Cuplikan Halaman.
---

Adzan sudah berkumandang. Saya masih menyetir, sambil berpikir untuk mencari masjid yang ada AC-nya. Saya pikir tidak ada salahnya mencari masjid yang ber-AC agar shalat saya khusuk tidak terganggu keringat yang deras mengucur. Sempat muncul rasa bersalah, karena hal itu berarti saya membuang beberapa saat dan tidak mencari masjid terdekat, agar tidak tertinggal takbiratul ihram. “Kalaupun tertinggal, tidak lama-lama amat”, kata batin saya. Pikiran mencari masjid yang sejuk benar-benar mengalahkan niat mencari keutamaan shaf awal shalat jamaah. “Ah, sekali ini tidak mengapa shalat telat, asal sejuk”, pikir saya lagi, mencari pembenaran. Saya pun melewatkan beberapa masjid yang bersahut-sahutan mengumandangkan adzan, bahkan beberapa sudah iqamah, untuk mencari masjid yang ada AC-nya!

---

Soal Tertulis.
Kutiplah dengan persis bagian dari cuplikan halaman tentang mencari masjid ber-AC, mulai dari "Adzan sudah berkumandang." dan terus hingga "yang ada AC-nya!". Daftar di bawah ini tidak diperlukan.

Cuplikan Data.
---

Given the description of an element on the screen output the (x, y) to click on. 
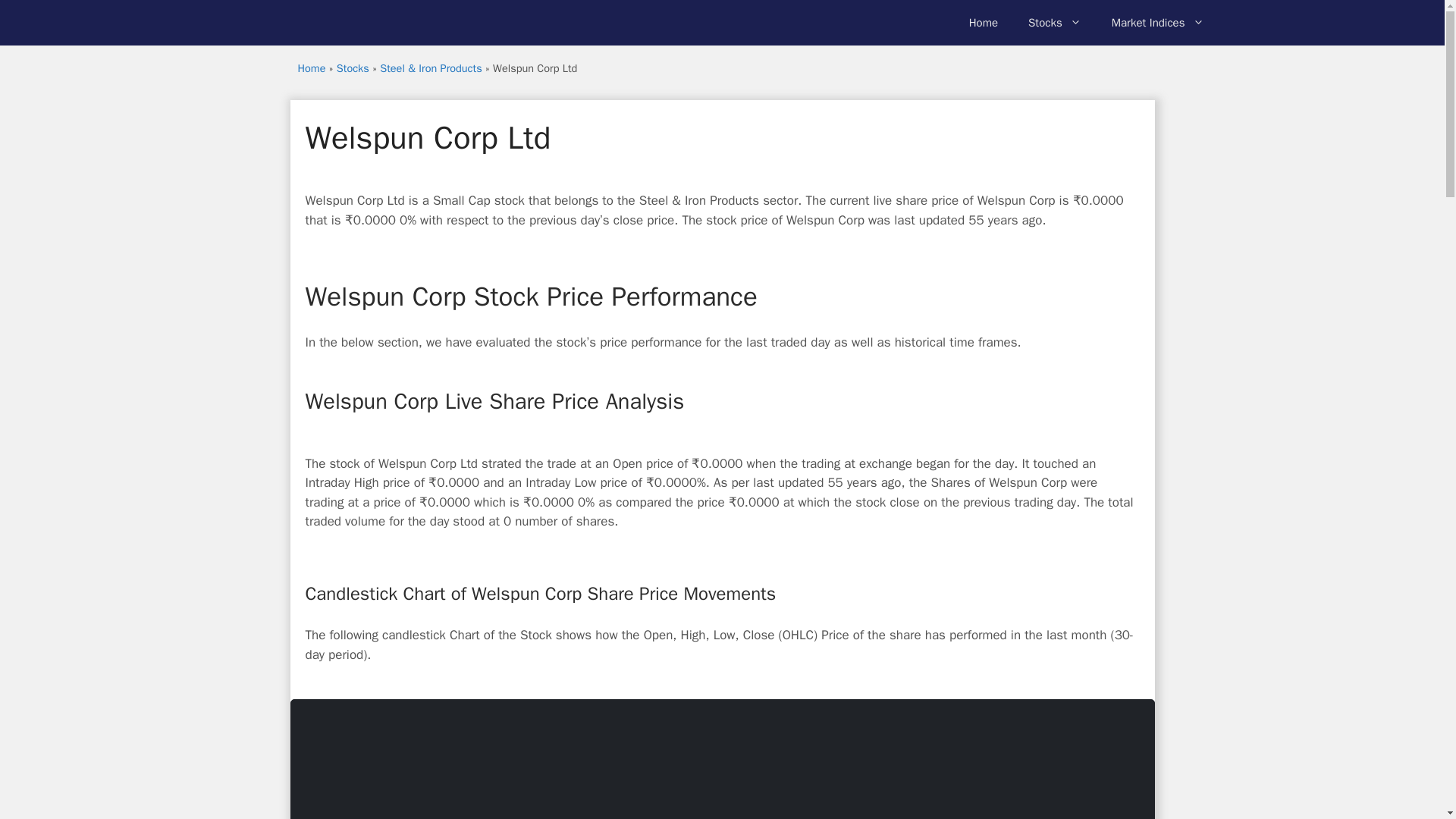
Home (983, 22)
Stocks (1054, 22)
Market Indices (1158, 22)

---

Hasil Latihan.
Adzan sudah berkumandang. Saya masih menyetir, sambil berpikir untuk mencari masjid yang ada AC-nya. Saya pikir tidak ada salahnya mencari masjid yang ber-AC agar shalat saya khusuk tidak terganggu keringat yang deras mengucur. Sempat muncul rasa bersalah, karena hal itu berarti saya membuang beberapa saat dan tidak mencari masjid terdekat, agar tidak tertinggal takbiratul ihram. “Kalaupun tertinggal, tidak lama-lama amat”, kata batin saya. Pikiran mencari masjid yang sejuk benar-benar mengalahkan niat mencari keutamaan shaf awal shalat jamaah. “Ah, sekali ini tidak mengapa shalat telat, asal sejuk”, pikir saya lagi, mencari pembenaran. Saya pun melewatkan beberapa masjid yang bersahut-sahutan mengumandangkan adzan, bahkan beberapa sudah iqamah, untuk mencari masjid yang ada AC-nya!